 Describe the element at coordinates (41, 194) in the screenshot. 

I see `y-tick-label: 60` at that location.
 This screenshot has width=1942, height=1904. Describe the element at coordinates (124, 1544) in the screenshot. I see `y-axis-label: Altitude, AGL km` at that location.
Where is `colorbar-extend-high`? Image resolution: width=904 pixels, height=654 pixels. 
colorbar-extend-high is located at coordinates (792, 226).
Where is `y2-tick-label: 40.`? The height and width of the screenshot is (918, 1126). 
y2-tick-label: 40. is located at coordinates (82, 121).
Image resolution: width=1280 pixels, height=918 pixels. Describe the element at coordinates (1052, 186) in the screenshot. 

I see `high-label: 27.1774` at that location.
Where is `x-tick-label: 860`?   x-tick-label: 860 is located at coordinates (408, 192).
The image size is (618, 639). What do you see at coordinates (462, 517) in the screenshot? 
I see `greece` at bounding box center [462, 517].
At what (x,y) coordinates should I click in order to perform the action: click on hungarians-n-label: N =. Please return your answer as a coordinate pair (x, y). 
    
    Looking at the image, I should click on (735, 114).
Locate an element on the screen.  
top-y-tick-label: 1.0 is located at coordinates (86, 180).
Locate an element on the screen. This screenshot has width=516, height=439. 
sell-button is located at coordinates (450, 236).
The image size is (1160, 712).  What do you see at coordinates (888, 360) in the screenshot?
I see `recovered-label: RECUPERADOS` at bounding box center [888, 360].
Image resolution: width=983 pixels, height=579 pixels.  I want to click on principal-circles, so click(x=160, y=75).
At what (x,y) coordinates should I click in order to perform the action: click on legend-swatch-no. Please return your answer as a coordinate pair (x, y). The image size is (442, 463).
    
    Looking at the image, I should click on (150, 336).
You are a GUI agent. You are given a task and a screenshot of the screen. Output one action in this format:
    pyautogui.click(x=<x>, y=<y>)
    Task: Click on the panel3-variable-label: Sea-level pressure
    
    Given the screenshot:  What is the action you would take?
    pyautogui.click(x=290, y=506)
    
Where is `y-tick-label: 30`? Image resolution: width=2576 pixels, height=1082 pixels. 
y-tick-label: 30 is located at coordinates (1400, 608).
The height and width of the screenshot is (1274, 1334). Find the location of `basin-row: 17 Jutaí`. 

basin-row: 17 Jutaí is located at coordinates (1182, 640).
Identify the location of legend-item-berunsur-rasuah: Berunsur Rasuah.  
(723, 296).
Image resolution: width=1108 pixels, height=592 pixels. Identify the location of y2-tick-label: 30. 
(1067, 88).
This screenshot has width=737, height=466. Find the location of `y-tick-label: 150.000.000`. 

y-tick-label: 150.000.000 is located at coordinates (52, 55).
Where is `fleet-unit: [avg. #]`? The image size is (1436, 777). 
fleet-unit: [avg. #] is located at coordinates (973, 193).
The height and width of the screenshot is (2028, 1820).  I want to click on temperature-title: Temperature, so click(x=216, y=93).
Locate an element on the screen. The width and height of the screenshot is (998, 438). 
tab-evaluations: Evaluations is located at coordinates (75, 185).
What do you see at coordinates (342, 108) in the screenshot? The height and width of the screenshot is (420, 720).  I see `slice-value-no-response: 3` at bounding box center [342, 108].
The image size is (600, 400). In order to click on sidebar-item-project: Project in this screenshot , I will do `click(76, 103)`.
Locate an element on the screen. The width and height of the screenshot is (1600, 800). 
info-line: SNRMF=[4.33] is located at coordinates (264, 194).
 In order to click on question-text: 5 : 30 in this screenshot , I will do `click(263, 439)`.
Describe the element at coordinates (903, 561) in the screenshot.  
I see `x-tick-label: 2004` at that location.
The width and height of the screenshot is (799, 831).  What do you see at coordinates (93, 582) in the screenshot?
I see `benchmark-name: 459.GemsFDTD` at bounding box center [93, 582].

---------------

### WHAT YOU WILL DO
Please rewrite all the rows above, putting "point" wherever "coordinate pair" appears and keeping everything else the same.

### THE ANSWER
 Describe the element at coordinates (41, 194) in the screenshot. 

I see `y-tick-label: 60` at that location.
 This screenshot has width=1942, height=1904. Describe the element at coordinates (124, 1544) in the screenshot. I see `y-axis-label: Altitude, AGL km` at that location.
Where is `colorbar-extend-high`? Image resolution: width=904 pixels, height=654 pixels. 
colorbar-extend-high is located at coordinates (792, 226).
Where is `y2-tick-label: 40.`? The height and width of the screenshot is (918, 1126). 
y2-tick-label: 40. is located at coordinates (82, 121).
Image resolution: width=1280 pixels, height=918 pixels. Describe the element at coordinates (1052, 186) in the screenshot. 

I see `high-label: 27.1774` at that location.
Where is `x-tick-label: 860`?   x-tick-label: 860 is located at coordinates (408, 192).
The image size is (618, 639). What do you see at coordinates (462, 517) in the screenshot? 
I see `greece` at bounding box center [462, 517].
At what (x,y) coordinates should I click in order to perform the action: click on hungarians-n-label: N =. Please return your answer as a point (x, y). 
    
    Looking at the image, I should click on (735, 114).
Locate an element on the screen.  
top-y-tick-label: 1.0 is located at coordinates (86, 180).
Locate an element on the screen. This screenshot has width=516, height=439. 
sell-button is located at coordinates (450, 236).
The image size is (1160, 712).  What do you see at coordinates (888, 360) in the screenshot?
I see `recovered-label: RECUPERADOS` at bounding box center [888, 360].
Image resolution: width=983 pixels, height=579 pixels.  I want to click on principal-circles, so click(x=160, y=75).
At what (x,y) coordinates should I click in order to perform the action: click on legend-swatch-no. Please return your answer as a point (x, y). The image size is (442, 463).
    
    Looking at the image, I should click on (150, 336).
You are a GUI agent. You are given a task and a screenshot of the screen. Output one action in this format:
    pyautogui.click(x=<x>, y=<y>)
    Task: Click on the panel3-variable-label: Sea-level pressure
    
    Given the screenshot:  What is the action you would take?
    pyautogui.click(x=290, y=506)
    
Where is `y-tick-label: 30`? Image resolution: width=2576 pixels, height=1082 pixels. 
y-tick-label: 30 is located at coordinates (1400, 608).
The height and width of the screenshot is (1274, 1334). Find the location of `basin-row: 17 Jutaí`. 

basin-row: 17 Jutaí is located at coordinates (1182, 640).
Identify the location of legend-item-berunsur-rasuah: Berunsur Rasuah.  
(723, 296).
Image resolution: width=1108 pixels, height=592 pixels. Identify the location of y2-tick-label: 30. 
(1067, 88).
This screenshot has width=737, height=466. Find the location of `y-tick-label: 150.000.000`. 

y-tick-label: 150.000.000 is located at coordinates (52, 55).
Where is `fleet-unit: [avg. #]`? The image size is (1436, 777). 
fleet-unit: [avg. #] is located at coordinates (973, 193).
The height and width of the screenshot is (2028, 1820).  I want to click on temperature-title: Temperature, so click(x=216, y=93).
Locate an element on the screen. The width and height of the screenshot is (998, 438). 
tab-evaluations: Evaluations is located at coordinates (75, 185).
What do you see at coordinates (342, 108) in the screenshot? The height and width of the screenshot is (420, 720).  I see `slice-value-no-response: 3` at bounding box center [342, 108].
The image size is (600, 400). In order to click on sidebar-item-project: Project in this screenshot , I will do `click(76, 103)`.
Locate an element on the screen. The width and height of the screenshot is (1600, 800). 
info-line: SNRMF=[4.33] is located at coordinates (264, 194).
 In order to click on question-text: 5 : 30 in this screenshot , I will do `click(263, 439)`.
Describe the element at coordinates (903, 561) in the screenshot.  
I see `x-tick-label: 2004` at that location.
The width and height of the screenshot is (799, 831).  What do you see at coordinates (93, 582) in the screenshot?
I see `benchmark-name: 459.GemsFDTD` at bounding box center [93, 582].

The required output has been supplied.